Stored records
§ §
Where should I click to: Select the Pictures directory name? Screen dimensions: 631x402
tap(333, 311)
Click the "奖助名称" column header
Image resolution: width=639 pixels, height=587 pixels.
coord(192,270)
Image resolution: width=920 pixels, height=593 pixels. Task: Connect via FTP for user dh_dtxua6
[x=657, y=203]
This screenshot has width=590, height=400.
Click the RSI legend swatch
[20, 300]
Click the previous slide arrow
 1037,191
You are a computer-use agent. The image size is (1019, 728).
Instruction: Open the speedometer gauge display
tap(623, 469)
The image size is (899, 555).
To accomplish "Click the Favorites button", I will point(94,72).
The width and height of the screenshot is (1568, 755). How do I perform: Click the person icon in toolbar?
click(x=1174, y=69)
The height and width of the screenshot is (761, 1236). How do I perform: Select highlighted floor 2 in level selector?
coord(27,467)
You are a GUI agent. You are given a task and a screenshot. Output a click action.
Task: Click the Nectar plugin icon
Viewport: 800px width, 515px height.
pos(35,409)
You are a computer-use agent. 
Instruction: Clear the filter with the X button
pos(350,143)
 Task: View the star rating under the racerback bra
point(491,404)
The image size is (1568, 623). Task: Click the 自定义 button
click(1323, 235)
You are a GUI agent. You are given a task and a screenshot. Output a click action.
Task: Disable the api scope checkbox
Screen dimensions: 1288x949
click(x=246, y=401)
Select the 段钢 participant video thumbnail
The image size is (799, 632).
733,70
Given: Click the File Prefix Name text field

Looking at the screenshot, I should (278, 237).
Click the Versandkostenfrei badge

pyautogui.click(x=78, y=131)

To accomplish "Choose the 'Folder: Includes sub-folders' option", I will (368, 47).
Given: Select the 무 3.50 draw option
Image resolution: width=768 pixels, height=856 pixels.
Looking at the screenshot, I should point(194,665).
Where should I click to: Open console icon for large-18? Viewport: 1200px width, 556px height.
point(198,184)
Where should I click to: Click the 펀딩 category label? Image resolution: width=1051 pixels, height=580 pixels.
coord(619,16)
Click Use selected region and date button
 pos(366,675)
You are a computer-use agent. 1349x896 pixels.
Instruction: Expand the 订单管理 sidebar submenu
§ §
Go line by line through the records above and copy each one containing "will".

To accomplish "Click the Favorites button", I will point(94,72).
To accomplish "Choose the 'Folder: Includes sub-folders' option", I will (368, 47).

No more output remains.